╔══

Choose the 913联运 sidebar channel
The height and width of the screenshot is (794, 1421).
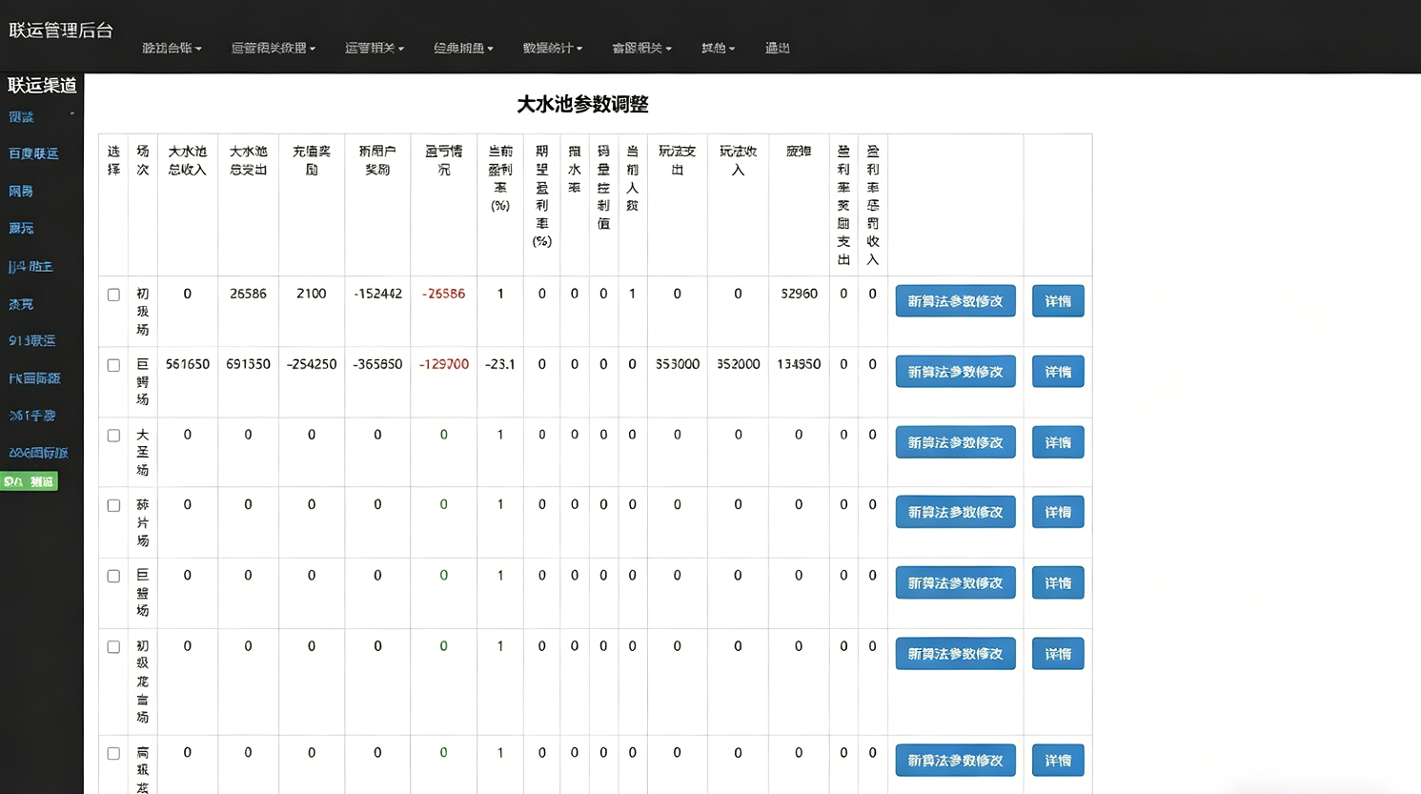[32, 340]
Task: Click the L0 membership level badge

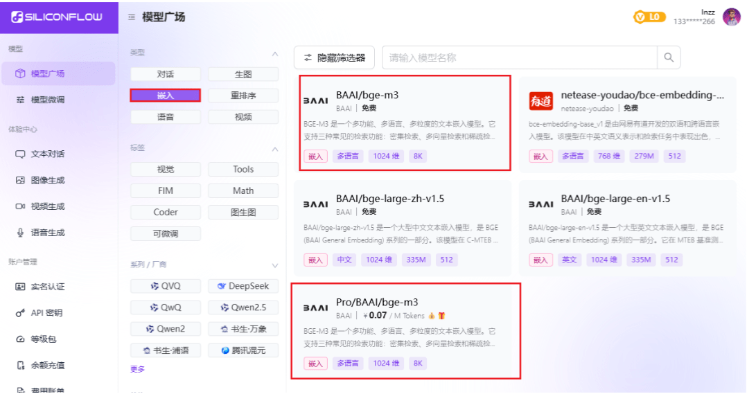Action: (649, 17)
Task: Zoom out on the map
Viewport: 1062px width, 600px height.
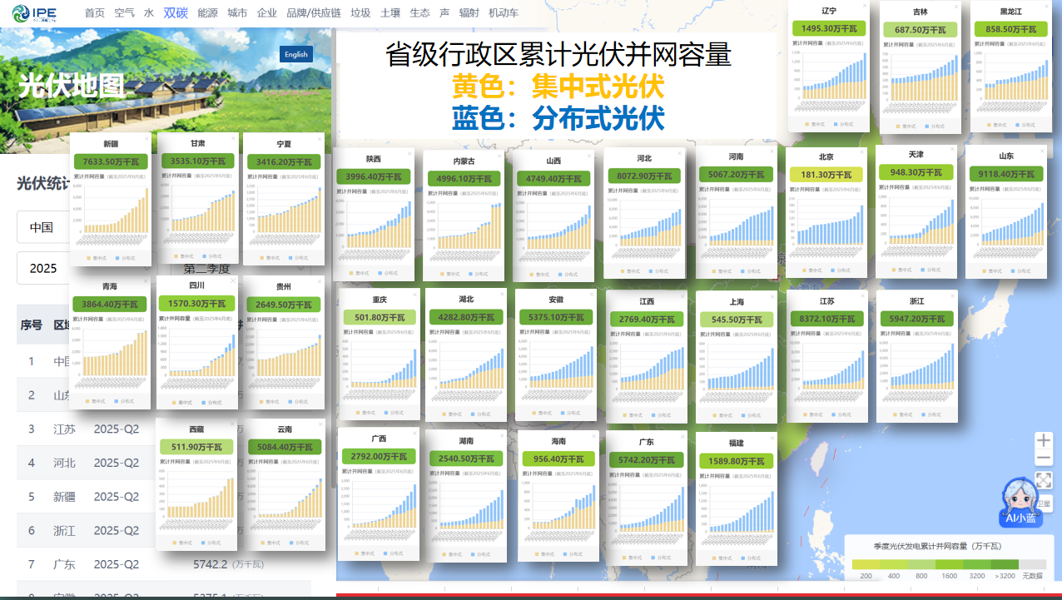Action: [x=1043, y=459]
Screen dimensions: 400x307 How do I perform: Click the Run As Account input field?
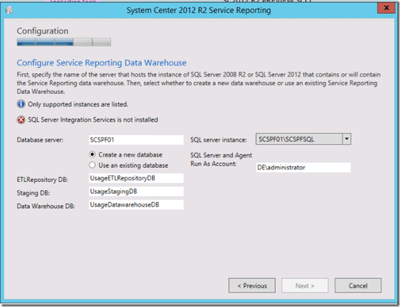303,167
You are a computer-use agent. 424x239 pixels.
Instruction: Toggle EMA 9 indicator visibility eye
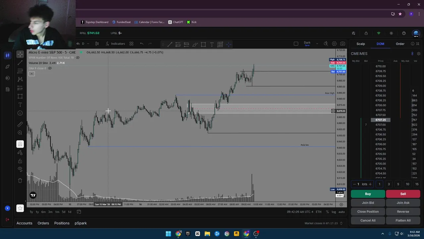(50, 68)
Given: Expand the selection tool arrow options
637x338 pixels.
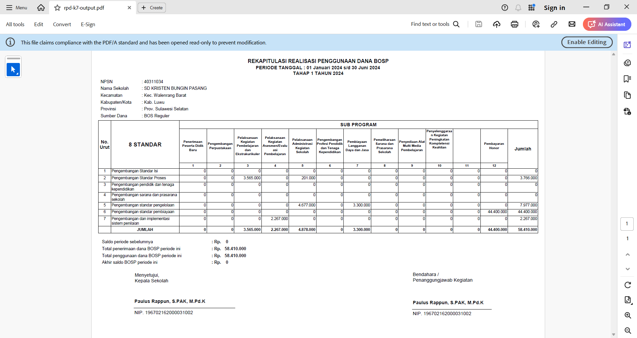Looking at the screenshot, I should coord(17,74).
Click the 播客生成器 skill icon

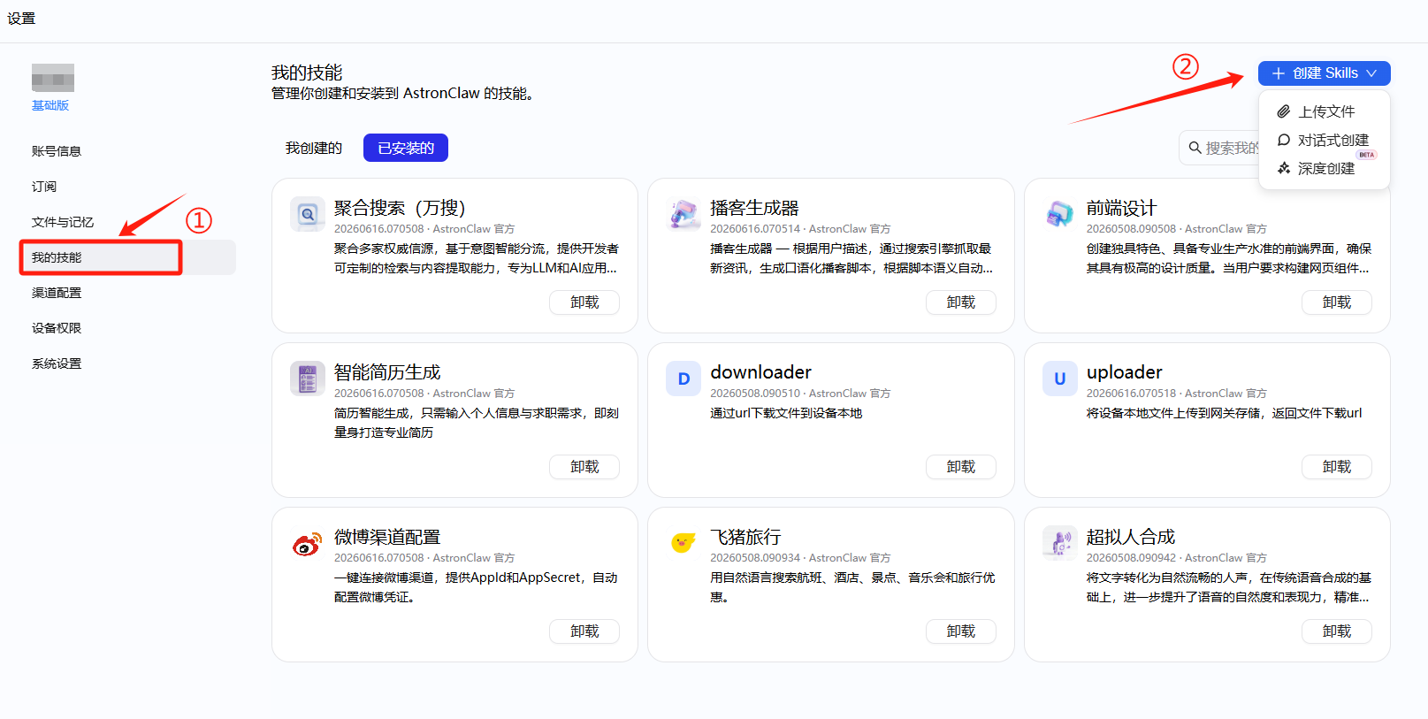(x=683, y=214)
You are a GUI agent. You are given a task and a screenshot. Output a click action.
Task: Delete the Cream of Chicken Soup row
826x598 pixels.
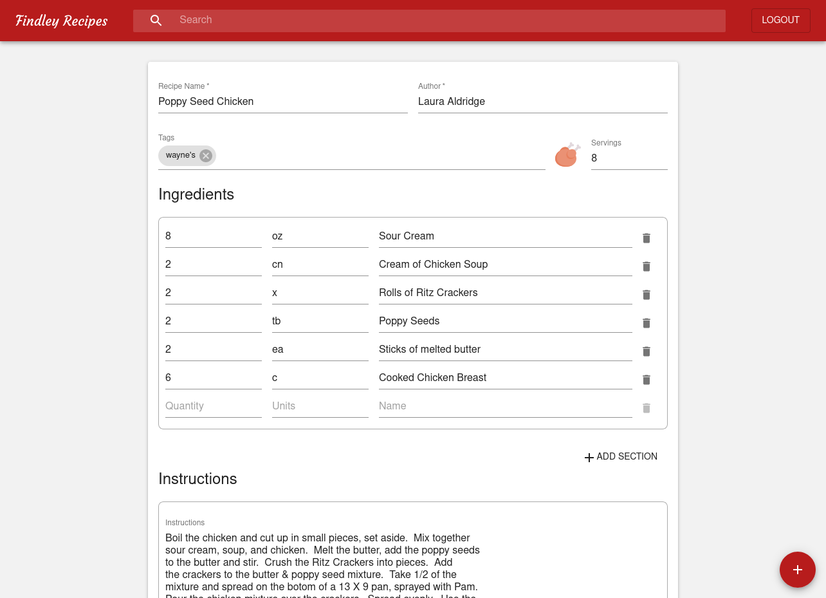[x=647, y=266]
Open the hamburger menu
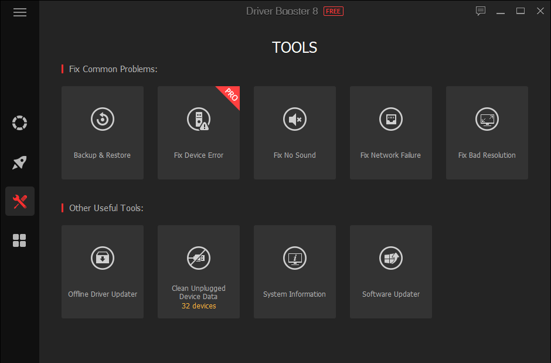This screenshot has width=551, height=363. pyautogui.click(x=20, y=12)
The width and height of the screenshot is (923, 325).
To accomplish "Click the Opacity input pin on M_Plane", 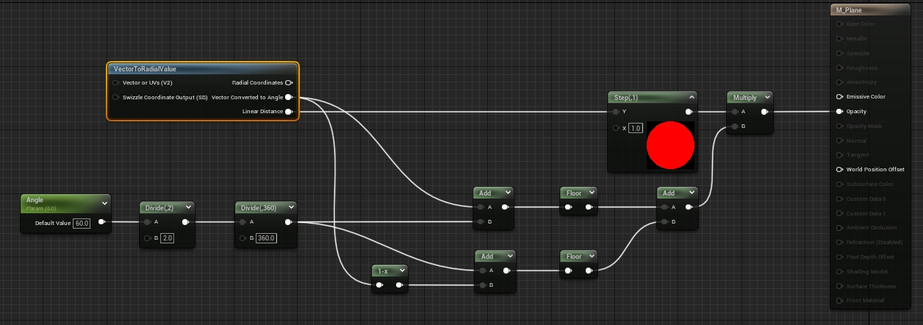I will 839,112.
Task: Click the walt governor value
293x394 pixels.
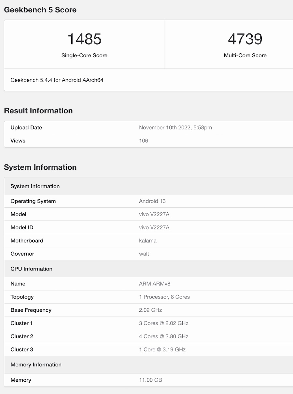Action: [x=144, y=254]
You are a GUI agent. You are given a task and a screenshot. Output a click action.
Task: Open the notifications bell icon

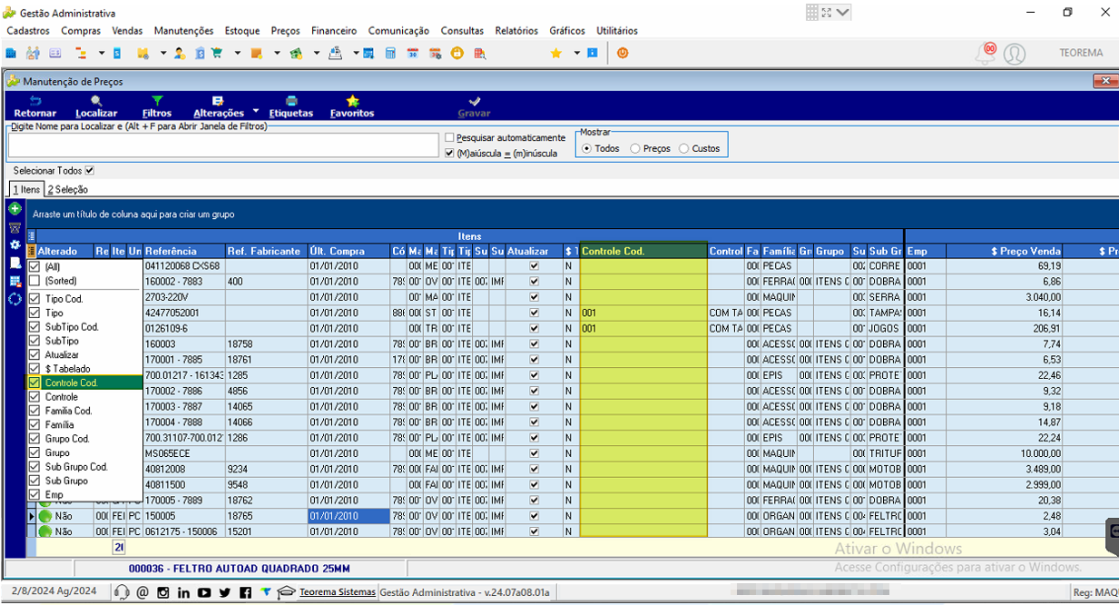[x=986, y=53]
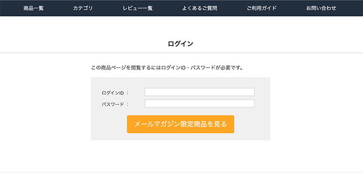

╚══

— Action item —
Repeat the listing above up to and including the line with "You are a computer-use agent. 424x239 pixels.", starting from its first line. Drop any pictures.

— Reply —
Choose the 913联运 sidebar channel
The height and width of the screenshot is (794, 1421).
[32, 340]
Task: Click the L0 membership level badge

Action: (649, 17)
Task: Zoom out on the map
Viewport: 1062px width, 600px height.
Action: [x=1043, y=459]
Screen dimensions: 400x307 How do I perform: Click the Run As Account input field?
303,167
You are a computer-use agent. 424x239 pixels.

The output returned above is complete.